Opposing roles of Y-family DNA polymerases in lipid peroxide mutagenesis at the hisG46 target in the Ames test

• Published in: Mutation research. Genetic toxicology and environmental mutagenesis Vol. 829-830; pp. 43 - 49
• Main Authors: Grúz, Petr, Shimizu, Masatomi, Yamada, Masami, Sugiyama, Kei-ichi, Honma, Masamitsu
• Format: Journal Article
• Language: English
• Published: Netherlands Elsevier B.V 01.05.2018
• Subjects: Ames test; Lipid peroxide; Y-family DNA polymerase; Ames test; Lipid peroxide; Y-family DNA polymerase
• ISSN: 1383-5718; 1879-3592
• DOI: 10.1016/j.mrgentox.2018.04.003

•DNA PolV is essential for lipid peroxide induced base substitutions in the Ames test.•New strain YG9028 could substitute for the strain TA100 in the Ames test.•DNA PolIV is protecting genomes from lipoxidative stress.

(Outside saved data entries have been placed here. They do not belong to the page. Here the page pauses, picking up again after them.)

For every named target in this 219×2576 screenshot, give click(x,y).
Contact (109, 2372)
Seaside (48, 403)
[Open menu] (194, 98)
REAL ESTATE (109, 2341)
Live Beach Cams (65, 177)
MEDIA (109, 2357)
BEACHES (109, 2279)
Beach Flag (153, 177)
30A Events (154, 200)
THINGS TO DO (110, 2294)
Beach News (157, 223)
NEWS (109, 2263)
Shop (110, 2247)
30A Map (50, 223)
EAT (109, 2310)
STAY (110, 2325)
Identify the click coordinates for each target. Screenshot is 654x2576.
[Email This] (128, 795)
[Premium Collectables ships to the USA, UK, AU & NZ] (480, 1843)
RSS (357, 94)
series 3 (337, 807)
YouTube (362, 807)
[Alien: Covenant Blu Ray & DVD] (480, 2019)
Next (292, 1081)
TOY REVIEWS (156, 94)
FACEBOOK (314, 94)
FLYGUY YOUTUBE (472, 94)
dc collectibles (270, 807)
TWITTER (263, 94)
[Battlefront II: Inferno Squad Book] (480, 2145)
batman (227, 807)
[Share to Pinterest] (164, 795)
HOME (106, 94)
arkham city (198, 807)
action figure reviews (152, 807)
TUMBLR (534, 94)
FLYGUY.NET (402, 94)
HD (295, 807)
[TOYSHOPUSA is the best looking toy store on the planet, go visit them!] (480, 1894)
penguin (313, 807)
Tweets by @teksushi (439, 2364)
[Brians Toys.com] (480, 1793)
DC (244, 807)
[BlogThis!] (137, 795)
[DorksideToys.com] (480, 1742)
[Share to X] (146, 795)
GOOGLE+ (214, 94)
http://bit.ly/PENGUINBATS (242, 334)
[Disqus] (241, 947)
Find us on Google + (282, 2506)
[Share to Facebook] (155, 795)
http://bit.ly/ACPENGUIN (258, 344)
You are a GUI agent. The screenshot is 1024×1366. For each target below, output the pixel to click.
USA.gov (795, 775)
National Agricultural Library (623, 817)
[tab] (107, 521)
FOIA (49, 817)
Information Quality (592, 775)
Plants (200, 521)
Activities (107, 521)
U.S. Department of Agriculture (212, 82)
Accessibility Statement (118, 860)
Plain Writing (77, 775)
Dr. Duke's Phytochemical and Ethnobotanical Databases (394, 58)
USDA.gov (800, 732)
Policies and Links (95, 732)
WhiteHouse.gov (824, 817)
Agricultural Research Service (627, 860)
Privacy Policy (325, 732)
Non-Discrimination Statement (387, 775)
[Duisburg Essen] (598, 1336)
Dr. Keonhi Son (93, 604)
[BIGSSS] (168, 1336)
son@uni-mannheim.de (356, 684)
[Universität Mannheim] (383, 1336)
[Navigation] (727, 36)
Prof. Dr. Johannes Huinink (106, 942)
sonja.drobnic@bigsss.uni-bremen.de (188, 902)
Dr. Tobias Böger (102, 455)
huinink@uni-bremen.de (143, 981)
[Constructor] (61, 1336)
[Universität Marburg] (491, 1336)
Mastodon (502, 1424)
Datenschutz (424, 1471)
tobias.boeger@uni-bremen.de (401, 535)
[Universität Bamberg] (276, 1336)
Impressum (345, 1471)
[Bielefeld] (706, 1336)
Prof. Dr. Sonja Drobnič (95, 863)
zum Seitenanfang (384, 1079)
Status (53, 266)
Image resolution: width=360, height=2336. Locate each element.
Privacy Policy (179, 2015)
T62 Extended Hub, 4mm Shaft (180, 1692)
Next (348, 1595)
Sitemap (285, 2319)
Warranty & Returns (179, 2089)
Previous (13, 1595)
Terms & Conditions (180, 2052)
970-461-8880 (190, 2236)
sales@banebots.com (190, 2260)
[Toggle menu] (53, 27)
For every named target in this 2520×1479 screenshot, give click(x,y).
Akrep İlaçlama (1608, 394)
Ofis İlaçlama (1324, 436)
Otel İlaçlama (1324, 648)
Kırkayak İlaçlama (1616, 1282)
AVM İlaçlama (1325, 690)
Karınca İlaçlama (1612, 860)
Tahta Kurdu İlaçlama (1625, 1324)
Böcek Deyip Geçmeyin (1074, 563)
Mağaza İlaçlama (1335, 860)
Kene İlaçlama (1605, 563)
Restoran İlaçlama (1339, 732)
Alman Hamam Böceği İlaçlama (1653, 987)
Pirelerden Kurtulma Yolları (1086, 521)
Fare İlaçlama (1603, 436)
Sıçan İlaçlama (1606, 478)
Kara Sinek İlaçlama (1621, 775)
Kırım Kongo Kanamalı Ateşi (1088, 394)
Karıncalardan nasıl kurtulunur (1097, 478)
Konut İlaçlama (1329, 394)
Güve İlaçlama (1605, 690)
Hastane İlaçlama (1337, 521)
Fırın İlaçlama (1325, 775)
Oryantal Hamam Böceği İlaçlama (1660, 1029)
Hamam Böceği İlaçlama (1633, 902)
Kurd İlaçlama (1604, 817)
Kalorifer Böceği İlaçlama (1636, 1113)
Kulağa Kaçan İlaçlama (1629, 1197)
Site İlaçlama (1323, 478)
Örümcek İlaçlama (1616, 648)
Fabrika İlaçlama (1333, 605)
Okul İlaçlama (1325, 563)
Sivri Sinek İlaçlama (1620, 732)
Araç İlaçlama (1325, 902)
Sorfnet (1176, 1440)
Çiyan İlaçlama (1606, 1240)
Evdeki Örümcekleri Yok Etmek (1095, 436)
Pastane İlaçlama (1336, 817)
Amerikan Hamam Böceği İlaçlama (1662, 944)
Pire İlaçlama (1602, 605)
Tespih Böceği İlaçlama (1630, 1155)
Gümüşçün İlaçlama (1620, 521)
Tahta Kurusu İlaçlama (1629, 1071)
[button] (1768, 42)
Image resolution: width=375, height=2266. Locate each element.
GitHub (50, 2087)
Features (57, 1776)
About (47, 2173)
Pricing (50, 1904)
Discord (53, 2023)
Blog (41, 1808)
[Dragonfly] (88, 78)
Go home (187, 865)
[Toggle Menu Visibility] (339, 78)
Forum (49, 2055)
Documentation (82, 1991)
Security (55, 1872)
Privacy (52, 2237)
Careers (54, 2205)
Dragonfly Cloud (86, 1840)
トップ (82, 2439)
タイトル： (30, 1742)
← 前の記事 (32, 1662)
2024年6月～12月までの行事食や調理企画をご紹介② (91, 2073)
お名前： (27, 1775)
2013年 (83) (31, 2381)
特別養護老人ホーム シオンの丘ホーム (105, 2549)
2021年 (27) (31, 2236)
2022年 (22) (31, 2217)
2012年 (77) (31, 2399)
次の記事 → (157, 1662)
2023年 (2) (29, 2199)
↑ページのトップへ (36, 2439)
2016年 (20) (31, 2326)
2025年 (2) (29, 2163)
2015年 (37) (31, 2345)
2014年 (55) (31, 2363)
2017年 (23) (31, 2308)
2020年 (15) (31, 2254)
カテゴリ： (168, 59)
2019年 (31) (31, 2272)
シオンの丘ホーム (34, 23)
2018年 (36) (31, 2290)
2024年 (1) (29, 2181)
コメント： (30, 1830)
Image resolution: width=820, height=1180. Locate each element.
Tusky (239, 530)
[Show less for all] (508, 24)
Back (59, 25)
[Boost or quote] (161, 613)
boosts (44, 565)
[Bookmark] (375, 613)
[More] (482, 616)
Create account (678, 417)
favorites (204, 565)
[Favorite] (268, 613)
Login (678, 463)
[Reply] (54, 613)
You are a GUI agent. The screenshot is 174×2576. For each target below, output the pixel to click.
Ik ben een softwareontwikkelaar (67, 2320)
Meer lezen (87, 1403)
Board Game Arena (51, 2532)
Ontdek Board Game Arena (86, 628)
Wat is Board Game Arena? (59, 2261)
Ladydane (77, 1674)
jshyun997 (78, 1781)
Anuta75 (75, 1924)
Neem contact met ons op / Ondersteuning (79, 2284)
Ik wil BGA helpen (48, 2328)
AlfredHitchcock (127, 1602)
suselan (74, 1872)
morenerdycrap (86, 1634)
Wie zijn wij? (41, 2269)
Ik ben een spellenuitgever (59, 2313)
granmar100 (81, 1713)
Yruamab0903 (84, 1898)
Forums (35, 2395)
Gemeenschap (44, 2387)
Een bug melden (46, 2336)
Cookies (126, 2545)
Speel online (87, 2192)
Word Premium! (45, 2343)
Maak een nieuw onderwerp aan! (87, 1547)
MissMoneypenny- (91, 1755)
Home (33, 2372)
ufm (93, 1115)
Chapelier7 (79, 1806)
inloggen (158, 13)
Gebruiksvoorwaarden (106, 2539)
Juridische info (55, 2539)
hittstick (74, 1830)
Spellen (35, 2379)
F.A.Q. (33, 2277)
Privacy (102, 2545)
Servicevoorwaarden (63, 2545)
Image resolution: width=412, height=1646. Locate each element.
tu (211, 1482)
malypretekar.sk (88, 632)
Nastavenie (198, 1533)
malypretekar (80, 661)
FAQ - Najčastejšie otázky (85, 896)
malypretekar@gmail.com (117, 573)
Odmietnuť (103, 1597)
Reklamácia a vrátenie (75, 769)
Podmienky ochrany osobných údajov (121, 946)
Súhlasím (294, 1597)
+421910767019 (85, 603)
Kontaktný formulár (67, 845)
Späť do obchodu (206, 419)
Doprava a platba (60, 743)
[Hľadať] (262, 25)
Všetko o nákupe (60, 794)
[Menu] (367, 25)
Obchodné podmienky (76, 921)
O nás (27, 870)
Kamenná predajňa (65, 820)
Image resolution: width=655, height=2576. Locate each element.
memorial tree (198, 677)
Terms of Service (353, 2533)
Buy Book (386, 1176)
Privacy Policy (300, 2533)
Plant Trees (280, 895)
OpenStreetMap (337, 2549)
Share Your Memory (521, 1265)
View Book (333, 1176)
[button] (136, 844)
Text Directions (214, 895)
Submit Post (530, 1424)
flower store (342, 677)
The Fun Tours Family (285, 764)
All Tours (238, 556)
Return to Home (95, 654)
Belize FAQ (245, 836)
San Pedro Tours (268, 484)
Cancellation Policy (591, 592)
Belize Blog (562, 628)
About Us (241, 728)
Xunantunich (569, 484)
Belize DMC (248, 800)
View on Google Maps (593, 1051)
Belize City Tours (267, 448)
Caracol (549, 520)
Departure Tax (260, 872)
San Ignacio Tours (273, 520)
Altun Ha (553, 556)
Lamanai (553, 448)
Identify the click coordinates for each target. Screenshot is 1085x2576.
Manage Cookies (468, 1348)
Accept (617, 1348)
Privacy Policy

DNA polymerases play a key role in mutagenesis by performing translesion DNA synthesis (TLS). The Y-family of DNA polymerases comprises several evolutionarily conserved families, specializing in TLS of different DNA adducts. Exocyclic etheno and propano DNA adducts are among the most common endogenous DNA lesions induced by lipid peroxidation reactions triggered by oxidative stress. We have investigated the participation of two enterobacterial representatives of the PolIV and PolV branches of Y-family DNA polymerases in mutagenesis by two model lipid peroxidation derived genotoxins, glyoxal and crotonaldehyde. Mutagenesis by the ethano adduct (glyoxal-derived) and the propano adduct (crontonaldehyde-derived) at the GC target in the Ames test depended exclusively on PolV type DNA polymerases such as PolRI. In contrast, PolIV suppressed glyoxal and, even more, crotonaldehyde mutagenesis, as detected by enzyme overexpression and gene knockout approaches. We propose that DNA polymerase IV, which is the mammalian DNA polymerase κ ortholog, acts as a housekeeper protecting the genome from lipoxidative stress.